Certa vez, fui questionado por um pesquisador de Cabo Verde: “Como podemos contracolonizar falando a língua do inimigo?”. E respondi: “Vamos pegar as palavras do inimigo que estão potentes e vamos enfraquecê-las. E vamos pegar as nossas palavras que estão enfraquecidas e vamos potencializá-las. Por exemplo, se o inimigo adora dizer desenvolvimento, nós vamos dizer que o desenvolvimento desconecta, que o desenvolvimento é uma variante da cosmofobia. Vamos dizer que a cosmofobia é um vírus pandêmico e botar para ferrar com a palavra desenvolvimento. Porque a palavra boa é envolvimento”.

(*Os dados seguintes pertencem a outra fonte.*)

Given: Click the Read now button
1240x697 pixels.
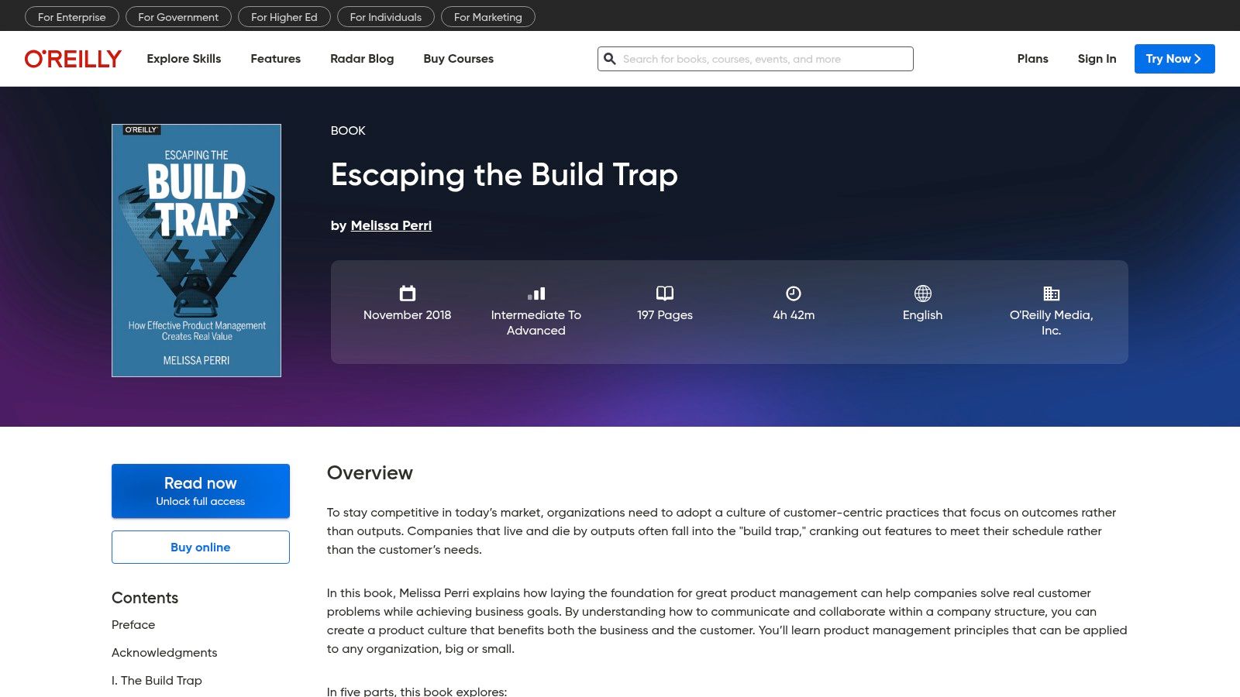Looking at the screenshot, I should pos(201,491).

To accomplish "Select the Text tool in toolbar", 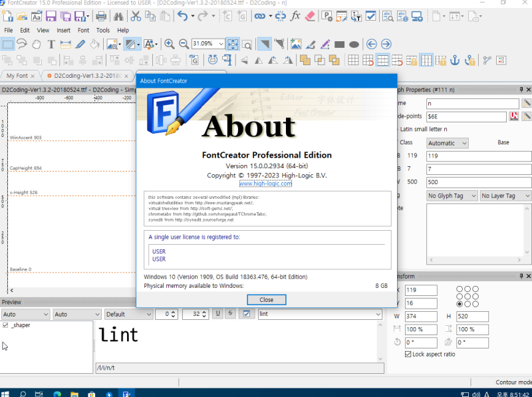I will point(51,45).
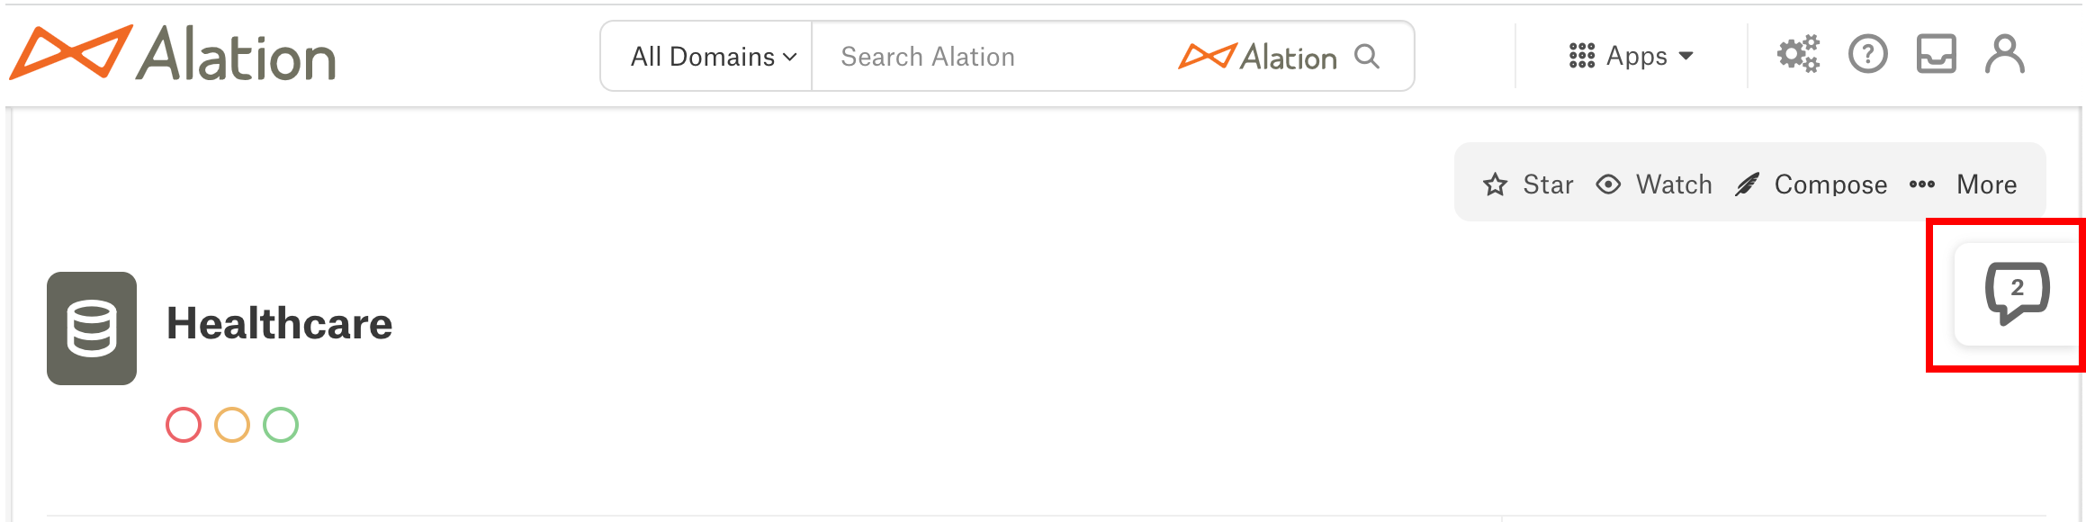Viewport: 2086px width, 522px height.
Task: Open the conversations icon showing 2 comments
Action: pos(2017,293)
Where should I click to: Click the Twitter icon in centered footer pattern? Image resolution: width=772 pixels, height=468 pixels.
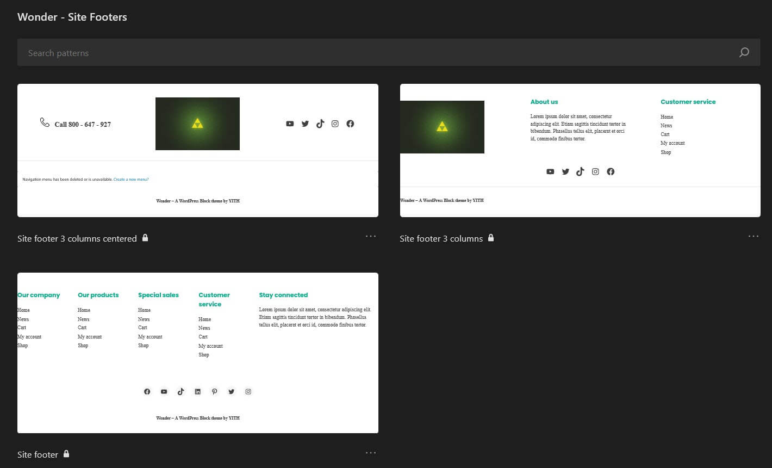click(x=305, y=124)
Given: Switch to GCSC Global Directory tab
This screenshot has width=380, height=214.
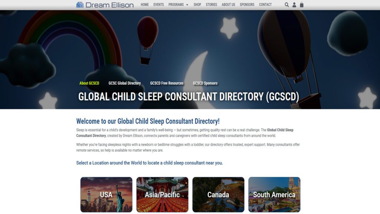Looking at the screenshot, I should (x=124, y=83).
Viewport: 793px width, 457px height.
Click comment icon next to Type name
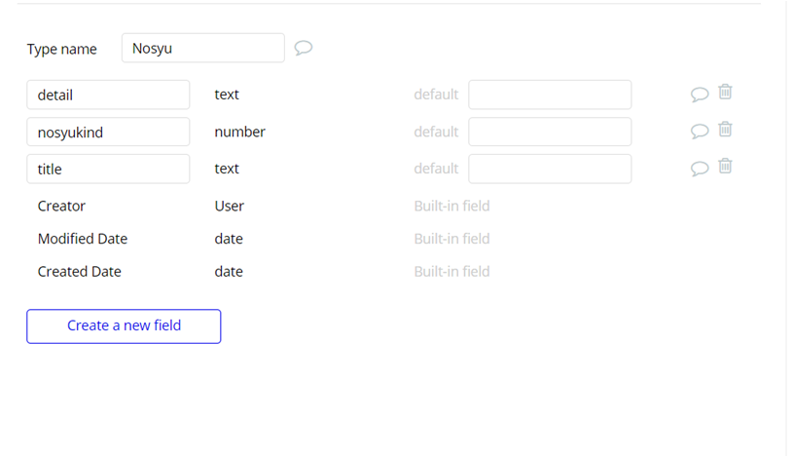tap(304, 48)
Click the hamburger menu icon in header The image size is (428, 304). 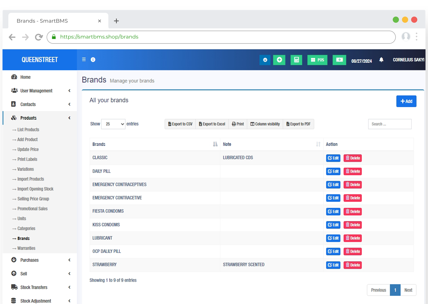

BISPO DOS SANTOS, Antônio. A terra dá, a terra quer. São Paulo: Ubu Editora/PISEAGRAMA, 2023.
Assinale a opção que corresponde à estratégia apresentada.
A desconstrução da língua do colonizador, evidenciando a fluidez e a falta de fixidez de seus significados.
A rejeição da língua colonizadora, apostando a revitalização de línguas ancestrais como ato de resistência.
A inversão de valor ideológico dos termos da língua dominante, questionando as suas bases.
A ampliação do sentido das palavras do colonizador, expandindo sua aplicação a diferentes contextos culturais.
O uso da argumentação lógica, expondo contradições presentes no sistema embutido na linguagem do opressor.